Photography

Photography with visible light is the simplest way to record an object’s appearance. Adjusting photographs digitally or photographing the object under a range of light wavelengths, however, can provide more information.

Multi-spectral Imaging is a technique where an object is exposed to different wavelengths of light, from visible light we can see ourselves, to light we can’t see such as ultraviolet and infrared. Options for examining the charter with Multi-spectral Imaging were limited due to lack of equipment (special light sources are required to produce a set of photographs taken with a wide spectrum of wavelengths), but examination of the text with an infrared digital microscope showed the ink was probably an iron-gall ink – other black inks, such as those made with carbon, are transparent to infrared light and do not appear when photographed using infrared wavelengths (Jones et al., 2020, p. 340).
Multi-spectral Imaging has been used on other manuscripts to recover text lost through ageing, deliberate erasure, and even fire damage – traces of text in the parchment’s surface, invisible to the eye, can be revealed under different wavelengths of light (Duffy, 2018).

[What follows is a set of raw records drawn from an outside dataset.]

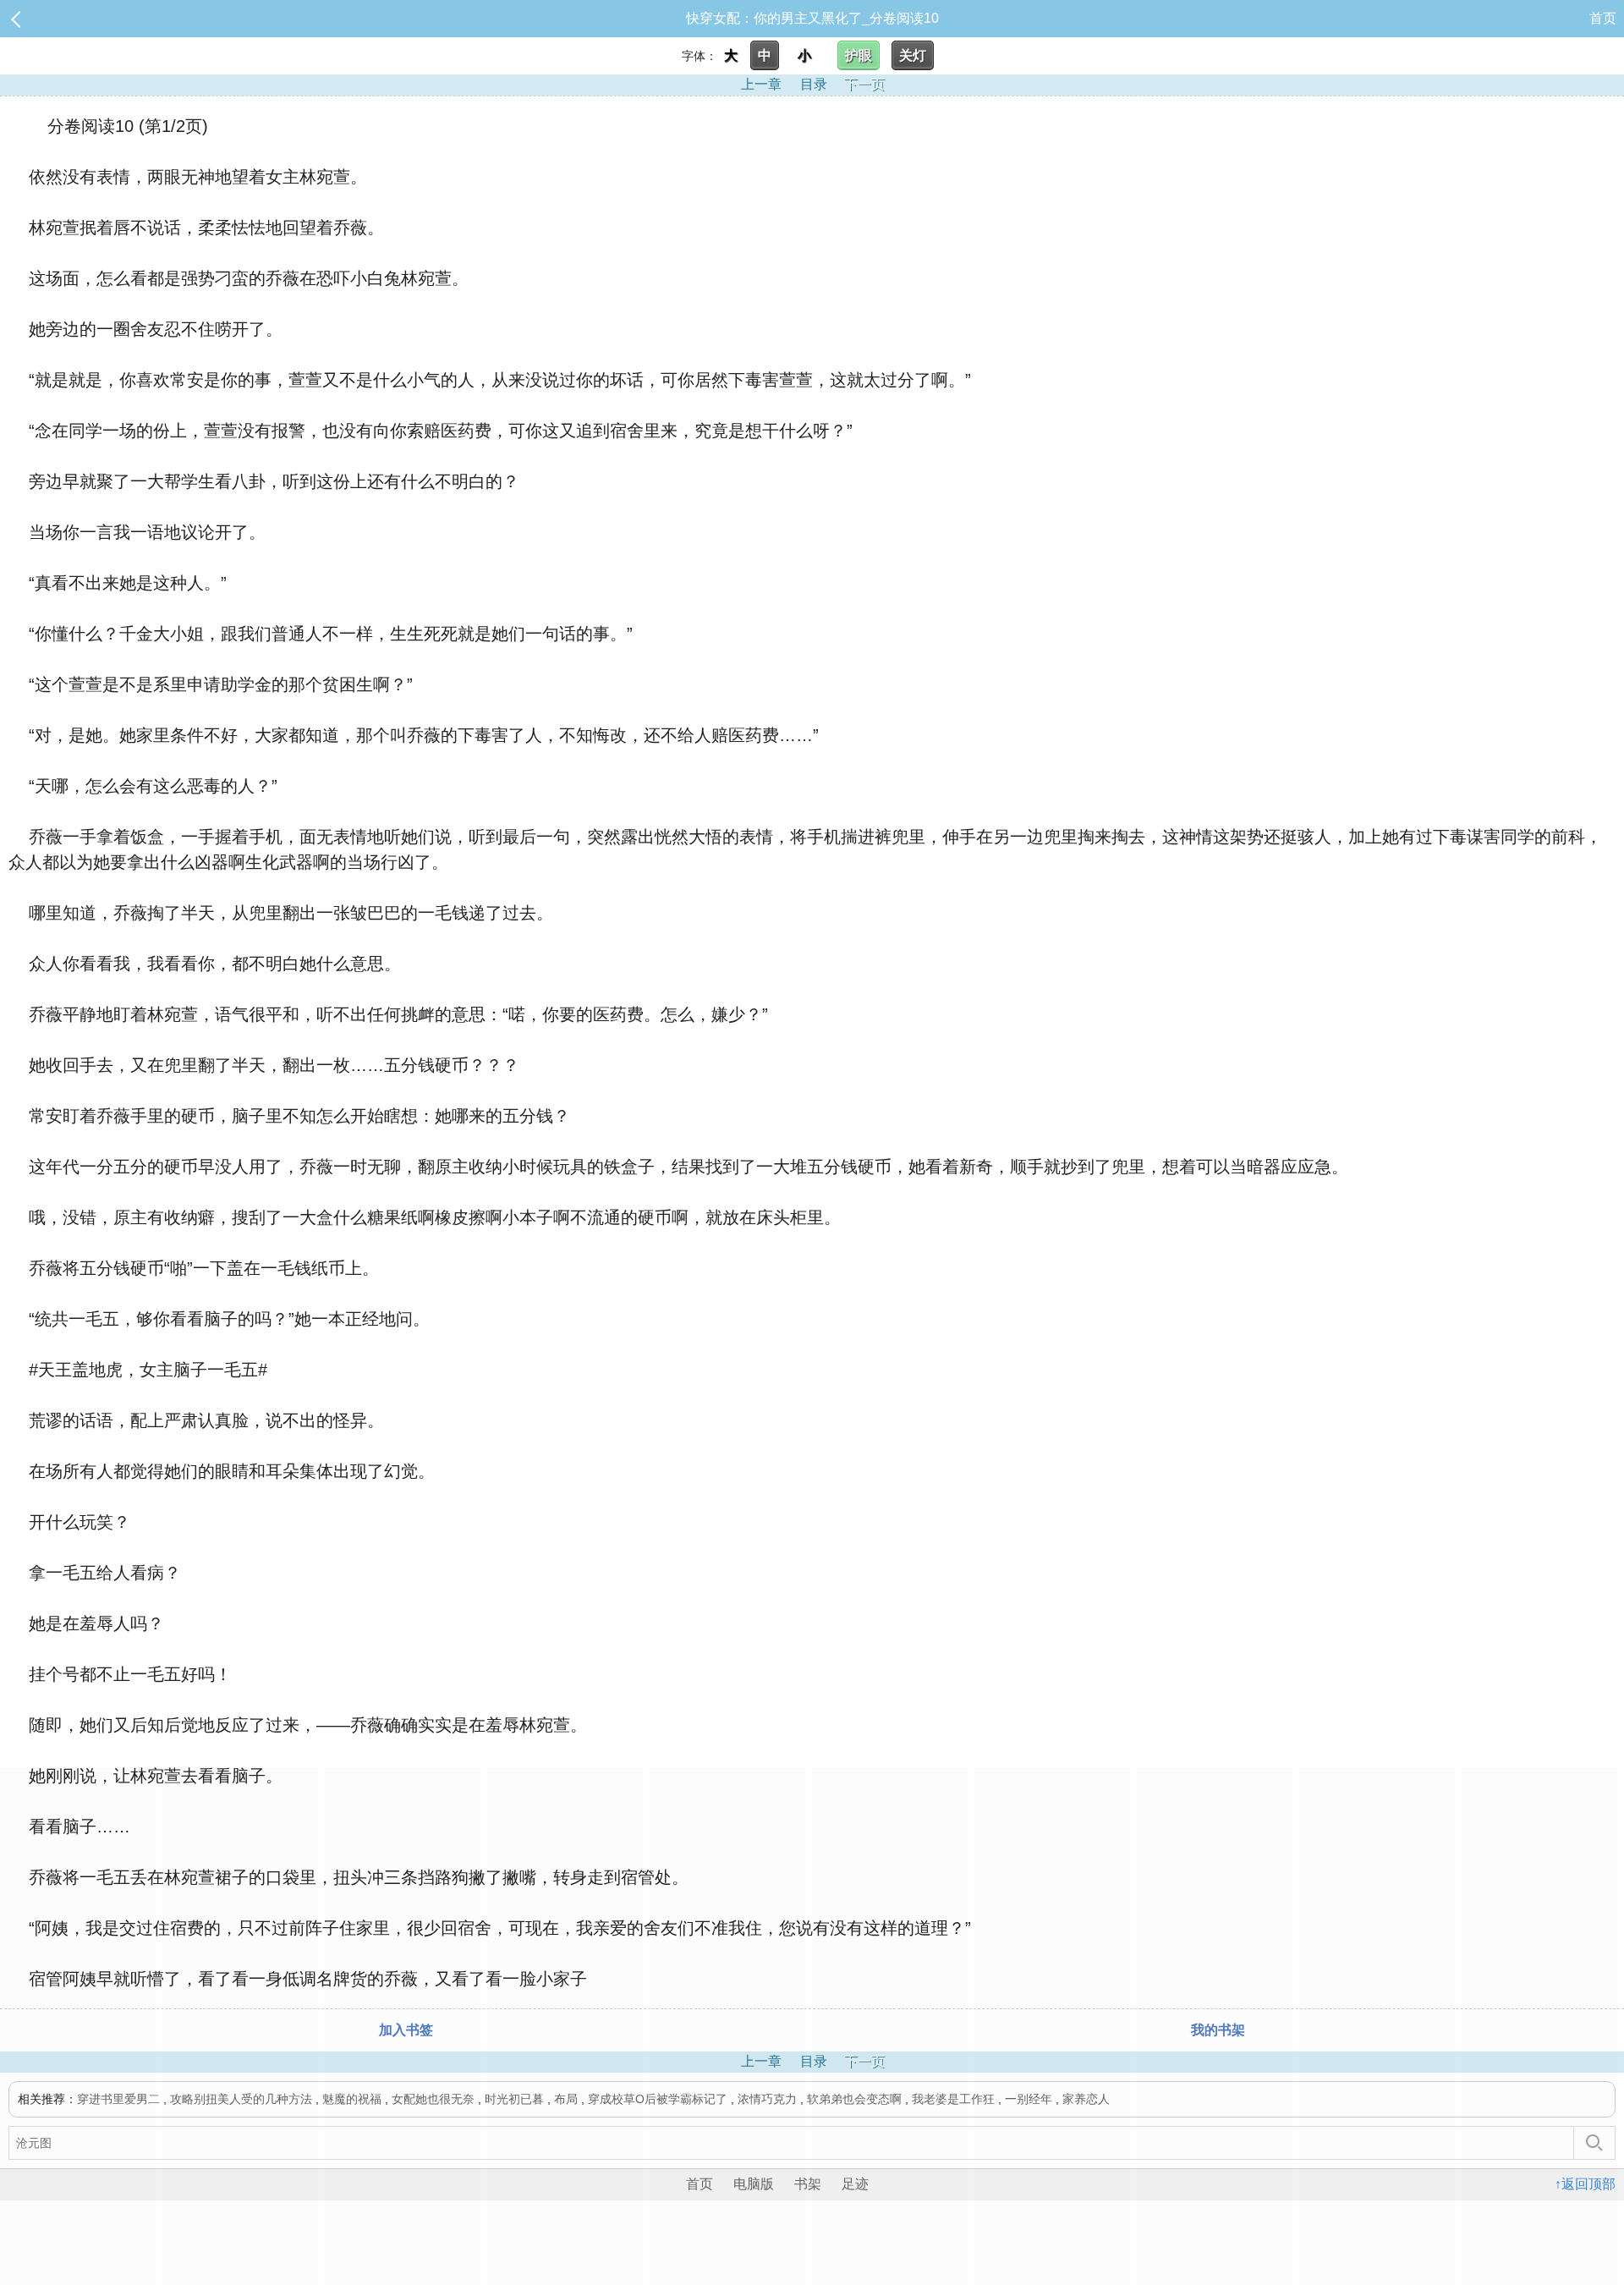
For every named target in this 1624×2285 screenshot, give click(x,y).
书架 (807, 2184)
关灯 (912, 55)
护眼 (858, 55)
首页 (1602, 18)
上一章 (761, 84)
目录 (813, 84)
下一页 (864, 84)
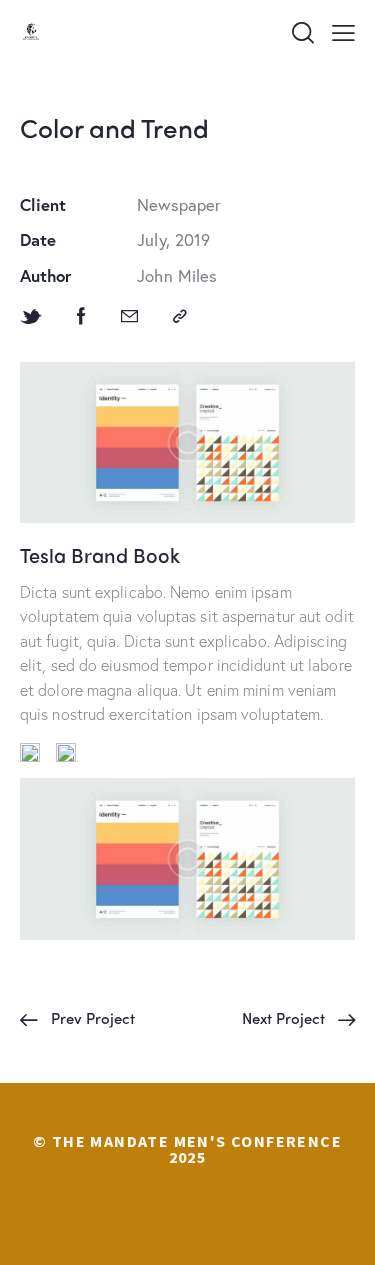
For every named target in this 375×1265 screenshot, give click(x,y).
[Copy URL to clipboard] (180, 316)
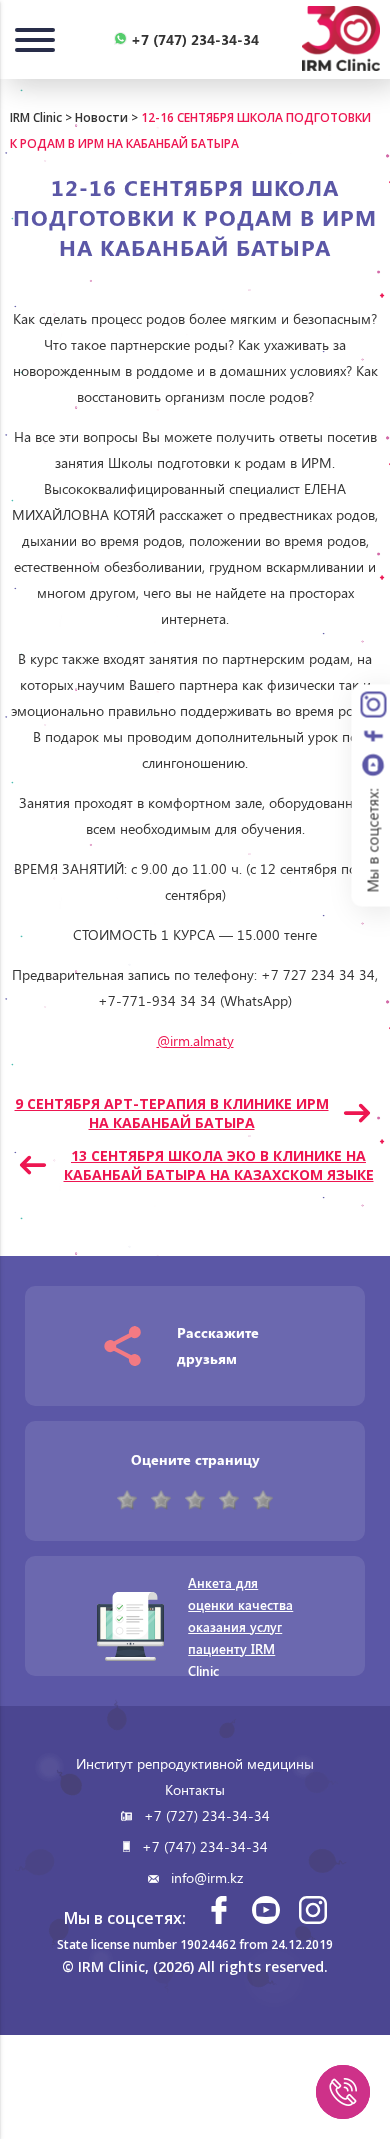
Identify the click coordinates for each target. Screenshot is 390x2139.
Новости (101, 117)
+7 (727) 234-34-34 (207, 1815)
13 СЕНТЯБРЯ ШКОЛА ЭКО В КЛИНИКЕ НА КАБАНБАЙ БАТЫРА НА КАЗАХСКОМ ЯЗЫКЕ (219, 1165)
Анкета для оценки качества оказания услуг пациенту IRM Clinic (240, 1626)
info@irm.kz (207, 1877)
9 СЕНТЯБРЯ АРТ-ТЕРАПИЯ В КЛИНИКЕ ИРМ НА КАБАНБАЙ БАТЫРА (172, 1113)
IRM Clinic (36, 117)
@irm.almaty (195, 1040)
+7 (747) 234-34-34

‘Alternative colour spaces’ offer the possibility of similar results by digitally manipulating normal photographs. A photograph is usually depicted with red, green and blue (RGB) components. These components can be altered – for example, by removing one of the components or altering their ratios – to reveal invisible features such as watermarks in paper or lost text (Tonazzini et al., 2019, pp. 37-38). Photographs of the charter were explored in this way, but no hidden features were revealed.
Infrared digital microscope image of the ink.